>>>
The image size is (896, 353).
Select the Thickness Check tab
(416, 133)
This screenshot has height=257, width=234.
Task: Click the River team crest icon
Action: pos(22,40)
<<<
▶ **WHAT NEEDS TO BE DONE**
Every entry is to be transcribed exactly as it stands.

▶ **RESPONSE**
The image size is (896, 353).
Select the Thickness Check tab
(416, 133)
This screenshot has height=257, width=234.
Task: Click the River team crest icon
Action: pos(22,40)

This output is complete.